▶ _Problems_
A – From the note on real entire functions below, extract the passage starting at "Theorem. There exists" and ending at "of degree \(\sigma/2\).".
B – List every person named in the note on real entire functions below.

▶ _Selected extract_
>> start

Mathematics

B. A. RYMARENKO

ON REAL ENTIRE FUNCTIONS BELONGING TO THE CLASS \(W_{\sigma}^{(1)}\)

(Presented by Academician S. N. Bernstein on 31 X 1964)

Denote by \(W_{\sigma}^{(1)}\) the class of real entire functions \(\varphi_{\sigma}(z)=\sum_{k=0}^{\infty} c_k z^k\) of finite degree \(\sigma\), nonnegative on the real axis and such that

\[ A_{\varphi_\sigma}\equiv \|\varphi_\sigma\|=\int_{-\infty}^{\infty}\varphi_\sigma(x)\,dx<\infty . \tag{1} \]

Let \(F_j(\varphi_\sigma)\) \((j=1,\ldots,s)\) be linear functionals defined on the set \(W_\sigma\). We shall call a function \(\varphi_\sigma^*(x)\in W_\sigma^{(1)}\) an extremal function of the problem if its norm \(A_{\varphi_\sigma}\) assumes the smallest value among the norms of all functions \(\varphi_\sigma(x)\in W_\sigma^{(1)}\) subject to the constraints

\[ F_j(\varphi_\sigma)=\gamma_j\qquad (j=1,\ldots,s), \tag{2} \]

where \(\gamma_j\) are prescribed real numbers (we shall consider only admissible constraints, i.e., those compatible and not contradicting the membership of the functions \(\varphi_\sigma(x)\) in the class \(W_\sigma^{(1)}\)). Then the following holds.

Theorem. There exists an extremal function satisfying the constraints (2), for \(s\le 2\), of the form

\[ \varphi_\sigma^*(x)=\left[\psi_{\sigma/2}(x)\right]^2, \tag{3} \]

where \(\psi_{\sigma/2}(x)\) is some real entire function of degree \(\sigma/2\).

Remark. 1) The uniqueness of the extremal function \(\varphi_\sigma^*(x)\) is not asserted here; 2) if \(s>2\), i.e., if more than two constraints of type (2) are prescribed, then the theorem may fail to hold.

By virtue of conditions (1) and (3), the function \(\psi_{\sigma/2}(x)\in W_\sigma^{(2)}\), and therefore, by the Wiener—Paley theorem \((^{1})\), it can be represented in the form

\[ \psi_{\sigma/2}(x)=\int_{-\sigma/2}^{\sigma/2} f(t)e^{ixt}\,dt, \tag{4} \]

where \(f(t)\in L_2[-\sigma/2,\sigma/2]\), and

\[ A_{\varphi_\sigma}\equiv \|\varphi_\sigma\| =\int_{-\infty}^{\infty}\left|\psi_{\sigma/2}(x)\right|^2\,dx =\pi\int_{-\sigma/2}^{\sigma/2}|f(t)|^2\,dt . \tag{5} \]

Thus, the problem of finding an extremal function \(\varphi_\sigma^*(x)\in W_\sigma^{(1)}\) subject to the constraints (2), and its norm, reduces to the minimization of the integral

\[ \int_{-\sigma/2}^{\sigma/2} f^2(x)\,dx \]

under certain constraints imposed on the function \(f(x)\), which follow from conditions (2) and relations (3) and (4).

>> end

▶ _Data lines_
>> start

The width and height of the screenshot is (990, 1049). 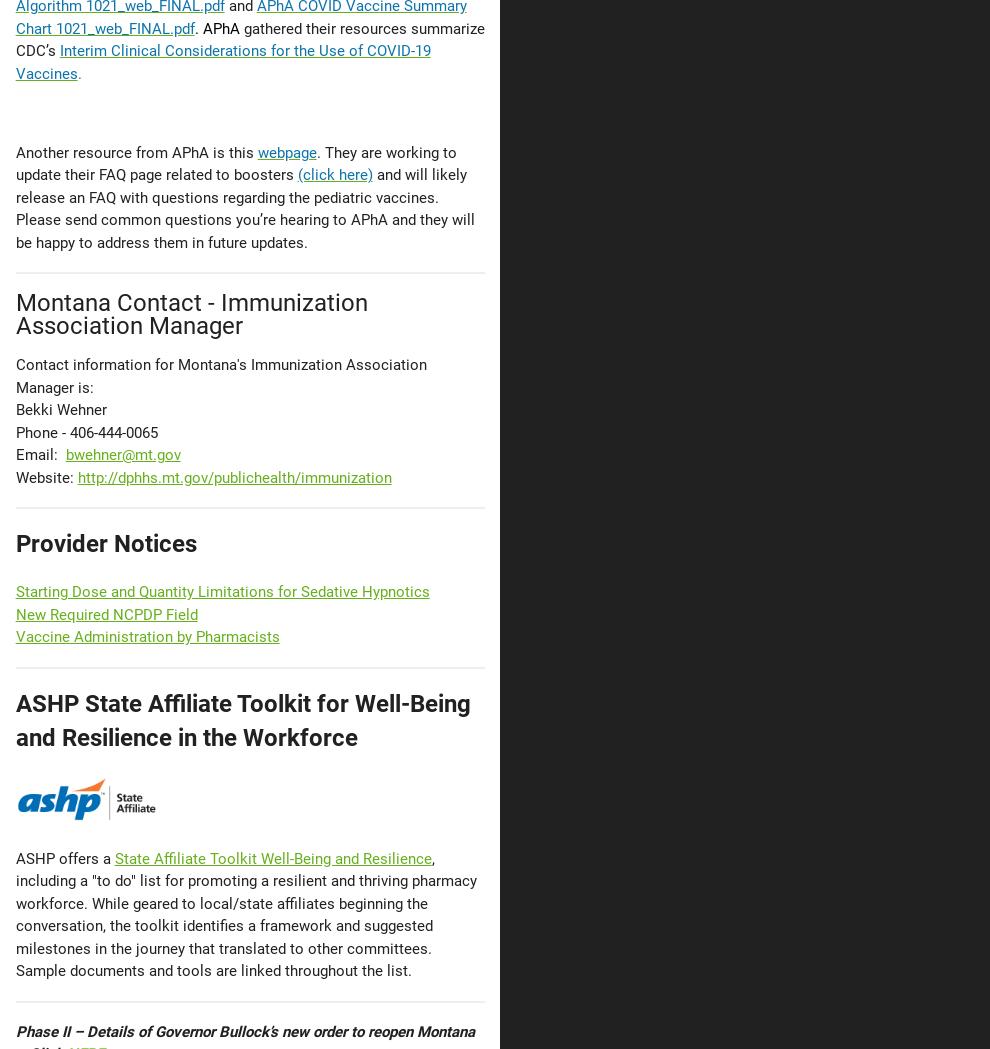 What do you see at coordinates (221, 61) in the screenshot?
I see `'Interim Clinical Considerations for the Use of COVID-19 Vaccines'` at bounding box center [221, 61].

>> end
>> start

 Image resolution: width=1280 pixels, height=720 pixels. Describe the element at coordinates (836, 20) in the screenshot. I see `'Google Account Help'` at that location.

>> end
>> start

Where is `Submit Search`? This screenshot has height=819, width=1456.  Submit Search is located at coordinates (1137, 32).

>> end

▶ _Solutions in order_
A –
Theorem. There exists an extremal function satisfying the constraints (2), for \(s\le 2\), of the form

\[ \varphi_\sigma^*(x)=\left[\psi_{\sigma/2}(x)\right]^2, \tag{3} \]

where \(\psi_{\sigma/2}(x)\) is some real entire function of degree \(\sigma/2\).

B –
B. A. Rymarenko
S. N. Bernstein
Wiener
Paley